He studied the works of Old Masters in his free time, and after graduation, chose to pursue a career as an artist. He earned money as a commercial artist and a technical illustrator at several Manhattan companies to fund him initially, sporadically attending classes at the National Academy of Design and the Art Students league. He enrolled at the Ferrer School in the autumn of 1912, where he was introduced to avant-garde practices of European contemporary artists that greatly influenced his career.

In 1915, Man Ray had his first solo show of paintings and drawings during his residency at an art colony in New Jersey. He was included in an exhibition the following year for his proto-Dada assemblage titled Self Portrait. At the same time, Man Ray became involved with Dada, a radical anti-art movement, publishing two periodicals and developing unique mechanical and photographic methods of artistry. Man Ray, alongside Katherine Dreier and Duchamp, founded the Société Anonyme in 1920, an itinerant collection that was the first museum of modern art in the USA. In 1941, the collection was donated to Yale University Art Gallery.

Man Ray was represented in his first Surrealist exhibition alongside Pablo Picasso at the Galerie Pierre in Paris, 1925. In 1934, surrealist artist Oppenheim posed nude for Man Ray in his famous photography series. In the following year, Man Ray reinvented the photographic market, inventing new techniques and a type of photogram he named the “rayograph”.

Man Ray directed a number of avant-garde short films from 1923 until 1929, before refocusing his energy on painting as he returned to the United States from Paris during the Second World War. In 1948, Man Ray had a solo exhibition at the Copley Galleries in Beverly Hills, bringing together a wide collection of his work over the last two decades. His art is collected world wide, including by the Metropolitan Museum of Art, New York; the Museum of Modern Art (MoMa), New York and the Tate Modern, London.

* [GIVEN EXERCISE A] According to the passage on Man Ray, why did he work as a commercial artist and technical illustrator at Manhattan companies? Answer in one to three sentences.
* [GIVEN EXERCISE B] Please retype the passage on Man Ray word for word, starting with "In 1915, Man" and going on through "University Art Gallery.".
The listing comes from a separate source and is unrelated to the passage on Man Ray.

* [SUPPLIED ENTRIES]
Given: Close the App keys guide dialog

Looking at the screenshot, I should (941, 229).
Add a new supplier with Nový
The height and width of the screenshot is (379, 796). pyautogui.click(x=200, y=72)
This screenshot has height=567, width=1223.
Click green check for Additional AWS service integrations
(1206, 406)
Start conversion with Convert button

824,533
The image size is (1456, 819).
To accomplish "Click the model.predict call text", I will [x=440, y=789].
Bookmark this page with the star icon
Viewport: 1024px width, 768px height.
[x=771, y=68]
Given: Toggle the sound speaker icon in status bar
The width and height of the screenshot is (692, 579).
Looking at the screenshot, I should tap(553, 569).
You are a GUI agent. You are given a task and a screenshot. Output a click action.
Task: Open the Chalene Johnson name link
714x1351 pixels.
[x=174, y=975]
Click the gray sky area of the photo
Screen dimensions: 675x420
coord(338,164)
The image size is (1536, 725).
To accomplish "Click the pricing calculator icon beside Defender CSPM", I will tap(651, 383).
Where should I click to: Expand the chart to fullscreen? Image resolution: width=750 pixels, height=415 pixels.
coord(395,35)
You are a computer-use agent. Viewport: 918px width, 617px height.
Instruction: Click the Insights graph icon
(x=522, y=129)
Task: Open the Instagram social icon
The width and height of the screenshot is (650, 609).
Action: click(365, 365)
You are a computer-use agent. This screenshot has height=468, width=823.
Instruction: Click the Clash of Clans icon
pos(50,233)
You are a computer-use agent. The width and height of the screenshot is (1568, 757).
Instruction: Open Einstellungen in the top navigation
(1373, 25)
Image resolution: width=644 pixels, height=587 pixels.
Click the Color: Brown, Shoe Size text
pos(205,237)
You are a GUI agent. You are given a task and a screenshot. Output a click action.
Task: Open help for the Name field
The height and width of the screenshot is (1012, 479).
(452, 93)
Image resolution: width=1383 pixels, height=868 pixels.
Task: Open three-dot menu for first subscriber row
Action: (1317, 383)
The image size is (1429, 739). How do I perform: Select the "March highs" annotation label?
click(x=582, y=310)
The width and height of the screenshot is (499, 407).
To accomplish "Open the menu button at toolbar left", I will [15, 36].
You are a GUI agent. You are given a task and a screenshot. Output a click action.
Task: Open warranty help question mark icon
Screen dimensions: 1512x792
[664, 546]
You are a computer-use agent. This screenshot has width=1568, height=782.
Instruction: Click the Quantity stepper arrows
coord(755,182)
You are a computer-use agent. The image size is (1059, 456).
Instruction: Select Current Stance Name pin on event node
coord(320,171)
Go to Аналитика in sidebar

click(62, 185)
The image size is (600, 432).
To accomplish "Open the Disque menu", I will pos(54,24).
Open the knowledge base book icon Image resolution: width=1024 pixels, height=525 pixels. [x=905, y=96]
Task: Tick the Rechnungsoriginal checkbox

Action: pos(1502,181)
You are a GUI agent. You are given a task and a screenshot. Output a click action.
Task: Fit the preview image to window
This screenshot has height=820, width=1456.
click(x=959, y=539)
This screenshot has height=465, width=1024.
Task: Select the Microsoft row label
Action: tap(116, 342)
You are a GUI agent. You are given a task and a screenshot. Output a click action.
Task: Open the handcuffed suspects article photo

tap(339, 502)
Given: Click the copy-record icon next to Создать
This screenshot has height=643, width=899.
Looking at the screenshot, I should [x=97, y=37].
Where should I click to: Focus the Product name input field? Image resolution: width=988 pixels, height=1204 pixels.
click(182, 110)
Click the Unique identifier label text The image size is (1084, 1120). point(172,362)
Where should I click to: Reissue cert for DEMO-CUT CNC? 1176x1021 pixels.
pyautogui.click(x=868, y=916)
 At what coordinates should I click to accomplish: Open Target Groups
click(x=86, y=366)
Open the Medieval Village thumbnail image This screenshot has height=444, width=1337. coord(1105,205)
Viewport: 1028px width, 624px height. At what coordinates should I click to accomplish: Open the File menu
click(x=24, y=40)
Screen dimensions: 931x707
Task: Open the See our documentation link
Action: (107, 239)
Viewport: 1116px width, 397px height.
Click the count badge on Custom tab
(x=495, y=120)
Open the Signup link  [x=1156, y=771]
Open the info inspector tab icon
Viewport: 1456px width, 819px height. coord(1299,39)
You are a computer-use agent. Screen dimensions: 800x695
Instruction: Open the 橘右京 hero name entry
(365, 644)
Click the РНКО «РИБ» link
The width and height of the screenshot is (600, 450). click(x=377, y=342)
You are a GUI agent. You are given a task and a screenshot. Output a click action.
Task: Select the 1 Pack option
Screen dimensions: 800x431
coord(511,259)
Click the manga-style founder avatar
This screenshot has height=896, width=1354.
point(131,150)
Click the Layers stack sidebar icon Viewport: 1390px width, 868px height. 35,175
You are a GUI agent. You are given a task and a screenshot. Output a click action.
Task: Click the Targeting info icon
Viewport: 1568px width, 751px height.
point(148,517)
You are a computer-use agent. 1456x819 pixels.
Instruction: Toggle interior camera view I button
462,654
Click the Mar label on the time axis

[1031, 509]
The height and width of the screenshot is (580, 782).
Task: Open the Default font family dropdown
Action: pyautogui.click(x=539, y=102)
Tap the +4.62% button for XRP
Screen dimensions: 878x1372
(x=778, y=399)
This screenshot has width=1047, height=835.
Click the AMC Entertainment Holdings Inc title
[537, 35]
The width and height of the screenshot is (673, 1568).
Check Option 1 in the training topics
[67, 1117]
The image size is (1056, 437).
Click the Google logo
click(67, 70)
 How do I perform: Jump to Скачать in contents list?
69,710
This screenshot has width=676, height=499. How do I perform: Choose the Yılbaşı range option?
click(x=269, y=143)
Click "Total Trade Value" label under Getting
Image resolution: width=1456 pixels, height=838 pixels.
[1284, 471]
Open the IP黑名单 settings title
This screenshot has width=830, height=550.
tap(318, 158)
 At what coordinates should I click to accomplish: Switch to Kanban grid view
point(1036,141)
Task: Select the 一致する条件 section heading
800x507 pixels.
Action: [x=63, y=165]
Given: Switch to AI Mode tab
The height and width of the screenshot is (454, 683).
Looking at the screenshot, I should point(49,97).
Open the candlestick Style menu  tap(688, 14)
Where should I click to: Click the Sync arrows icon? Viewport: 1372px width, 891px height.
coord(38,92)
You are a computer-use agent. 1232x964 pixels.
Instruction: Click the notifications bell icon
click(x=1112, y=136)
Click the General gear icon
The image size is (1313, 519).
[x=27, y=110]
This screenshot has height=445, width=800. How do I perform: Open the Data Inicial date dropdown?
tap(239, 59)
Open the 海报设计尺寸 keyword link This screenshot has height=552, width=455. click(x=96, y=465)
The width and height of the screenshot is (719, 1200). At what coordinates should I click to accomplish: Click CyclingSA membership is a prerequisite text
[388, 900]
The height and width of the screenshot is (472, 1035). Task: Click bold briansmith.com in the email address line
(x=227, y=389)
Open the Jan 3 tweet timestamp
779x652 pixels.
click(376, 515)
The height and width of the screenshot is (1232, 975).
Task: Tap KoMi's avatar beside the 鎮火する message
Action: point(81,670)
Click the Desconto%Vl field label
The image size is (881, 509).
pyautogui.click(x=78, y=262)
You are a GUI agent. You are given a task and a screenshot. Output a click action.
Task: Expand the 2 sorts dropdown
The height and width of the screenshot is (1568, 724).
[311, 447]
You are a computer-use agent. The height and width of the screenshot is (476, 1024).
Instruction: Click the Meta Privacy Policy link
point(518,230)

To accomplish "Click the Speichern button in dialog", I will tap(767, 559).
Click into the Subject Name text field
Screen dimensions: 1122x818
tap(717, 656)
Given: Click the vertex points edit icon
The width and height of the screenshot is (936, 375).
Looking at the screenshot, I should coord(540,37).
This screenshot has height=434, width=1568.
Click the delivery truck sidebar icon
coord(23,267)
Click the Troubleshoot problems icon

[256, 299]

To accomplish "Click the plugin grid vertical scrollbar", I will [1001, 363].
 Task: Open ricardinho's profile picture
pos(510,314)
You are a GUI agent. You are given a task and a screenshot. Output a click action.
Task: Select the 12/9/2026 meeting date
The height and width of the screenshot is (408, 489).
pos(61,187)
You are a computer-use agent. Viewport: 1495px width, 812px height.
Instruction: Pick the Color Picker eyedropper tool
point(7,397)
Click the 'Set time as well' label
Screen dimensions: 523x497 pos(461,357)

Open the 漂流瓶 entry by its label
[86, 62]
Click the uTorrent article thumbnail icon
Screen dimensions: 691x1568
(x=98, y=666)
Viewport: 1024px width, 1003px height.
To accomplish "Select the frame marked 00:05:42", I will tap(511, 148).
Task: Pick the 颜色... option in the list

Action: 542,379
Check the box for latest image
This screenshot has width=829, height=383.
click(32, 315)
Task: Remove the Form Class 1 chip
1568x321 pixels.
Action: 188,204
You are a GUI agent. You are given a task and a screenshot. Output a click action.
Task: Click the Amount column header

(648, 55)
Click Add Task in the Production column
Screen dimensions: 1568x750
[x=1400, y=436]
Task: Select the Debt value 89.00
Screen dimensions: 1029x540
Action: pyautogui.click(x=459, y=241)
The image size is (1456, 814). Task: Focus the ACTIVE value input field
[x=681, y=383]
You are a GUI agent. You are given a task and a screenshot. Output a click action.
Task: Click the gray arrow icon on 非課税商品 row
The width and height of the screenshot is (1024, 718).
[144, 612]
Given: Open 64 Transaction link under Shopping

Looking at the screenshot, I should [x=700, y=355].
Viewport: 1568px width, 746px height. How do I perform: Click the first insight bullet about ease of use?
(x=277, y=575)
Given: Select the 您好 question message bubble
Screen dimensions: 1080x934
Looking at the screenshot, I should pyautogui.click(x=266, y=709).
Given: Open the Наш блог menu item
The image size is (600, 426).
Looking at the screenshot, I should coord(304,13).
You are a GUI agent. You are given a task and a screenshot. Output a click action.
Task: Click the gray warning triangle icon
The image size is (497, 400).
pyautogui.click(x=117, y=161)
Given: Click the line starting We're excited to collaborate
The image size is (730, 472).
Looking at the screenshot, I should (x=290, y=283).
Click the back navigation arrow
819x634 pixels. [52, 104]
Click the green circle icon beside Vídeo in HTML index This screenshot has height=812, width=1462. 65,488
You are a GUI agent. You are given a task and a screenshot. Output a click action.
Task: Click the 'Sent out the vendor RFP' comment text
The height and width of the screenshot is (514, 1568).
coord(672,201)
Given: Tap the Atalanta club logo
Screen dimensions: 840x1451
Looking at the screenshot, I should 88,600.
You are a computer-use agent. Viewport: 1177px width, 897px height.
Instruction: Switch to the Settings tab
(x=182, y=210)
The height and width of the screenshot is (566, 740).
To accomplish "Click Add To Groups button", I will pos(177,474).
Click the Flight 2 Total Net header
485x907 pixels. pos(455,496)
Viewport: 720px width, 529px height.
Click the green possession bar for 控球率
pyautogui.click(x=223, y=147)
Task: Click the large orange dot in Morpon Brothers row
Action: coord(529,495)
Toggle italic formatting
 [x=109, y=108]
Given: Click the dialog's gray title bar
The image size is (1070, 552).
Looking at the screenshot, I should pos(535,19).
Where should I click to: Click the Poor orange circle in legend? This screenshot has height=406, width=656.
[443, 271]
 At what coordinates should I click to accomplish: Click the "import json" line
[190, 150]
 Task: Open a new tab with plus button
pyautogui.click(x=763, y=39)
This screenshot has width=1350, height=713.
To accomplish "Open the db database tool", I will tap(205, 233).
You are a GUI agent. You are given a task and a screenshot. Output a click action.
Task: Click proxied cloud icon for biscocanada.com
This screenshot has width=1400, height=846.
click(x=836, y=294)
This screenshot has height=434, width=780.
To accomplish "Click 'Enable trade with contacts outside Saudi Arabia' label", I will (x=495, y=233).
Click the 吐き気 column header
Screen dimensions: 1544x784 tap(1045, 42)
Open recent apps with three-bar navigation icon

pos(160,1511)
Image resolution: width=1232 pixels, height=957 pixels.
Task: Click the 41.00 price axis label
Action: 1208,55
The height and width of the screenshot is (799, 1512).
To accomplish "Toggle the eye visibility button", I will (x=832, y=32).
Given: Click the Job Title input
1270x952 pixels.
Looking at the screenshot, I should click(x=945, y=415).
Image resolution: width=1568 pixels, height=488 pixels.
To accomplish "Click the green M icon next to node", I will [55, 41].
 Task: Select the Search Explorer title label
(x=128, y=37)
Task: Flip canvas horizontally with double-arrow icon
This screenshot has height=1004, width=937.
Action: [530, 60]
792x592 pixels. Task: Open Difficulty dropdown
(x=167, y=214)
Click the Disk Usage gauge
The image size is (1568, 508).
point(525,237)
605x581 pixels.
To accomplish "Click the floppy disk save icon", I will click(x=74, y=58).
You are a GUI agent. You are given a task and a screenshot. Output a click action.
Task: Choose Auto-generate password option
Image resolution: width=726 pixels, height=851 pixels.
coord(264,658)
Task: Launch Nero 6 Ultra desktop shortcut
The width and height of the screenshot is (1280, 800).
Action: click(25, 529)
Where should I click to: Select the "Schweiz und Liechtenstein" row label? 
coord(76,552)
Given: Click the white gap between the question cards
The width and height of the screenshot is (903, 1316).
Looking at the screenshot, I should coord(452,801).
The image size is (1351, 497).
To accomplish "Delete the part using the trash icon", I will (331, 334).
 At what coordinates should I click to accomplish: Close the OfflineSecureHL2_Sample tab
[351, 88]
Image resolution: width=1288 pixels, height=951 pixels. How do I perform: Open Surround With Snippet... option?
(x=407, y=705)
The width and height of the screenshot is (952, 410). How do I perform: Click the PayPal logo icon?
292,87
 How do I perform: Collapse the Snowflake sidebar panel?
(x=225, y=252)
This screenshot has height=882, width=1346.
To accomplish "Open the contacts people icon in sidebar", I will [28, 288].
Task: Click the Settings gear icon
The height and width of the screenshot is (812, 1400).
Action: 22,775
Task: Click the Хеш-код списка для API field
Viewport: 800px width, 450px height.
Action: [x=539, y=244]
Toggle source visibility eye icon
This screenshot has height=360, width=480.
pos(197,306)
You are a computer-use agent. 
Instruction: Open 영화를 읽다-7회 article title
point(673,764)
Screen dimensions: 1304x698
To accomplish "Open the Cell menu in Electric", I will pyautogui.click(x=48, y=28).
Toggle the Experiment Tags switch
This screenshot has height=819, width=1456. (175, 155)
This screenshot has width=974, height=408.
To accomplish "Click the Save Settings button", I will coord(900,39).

* [CORRECT RESULT A] He took that work to fund himself at first after he chose to pursue a career as an artist. It paid his way while he attended classes at the National Academy of Design and the Art Students league only now and then.

* [CORRECT RESULT B]
In 1915, Man Ray had his first solo show of paintings and drawings during his residency at an art colony in New Jersey. He was included in an exhibition the following year for his proto-Dada assemblage titled Self Portrait. At the same time, Man Ray became involved with Dada, a radical anti-art movement, publishing two periodicals and developing unique mechanical and photographic methods of artistry. Man Ray, alongside Katherine Dreier and Duchamp, founded the Société Anonyme in 1920, an itinerant collection that was the first museum of modern art in the USA. In 1941, the collection was donated to Yale University Art Gallery.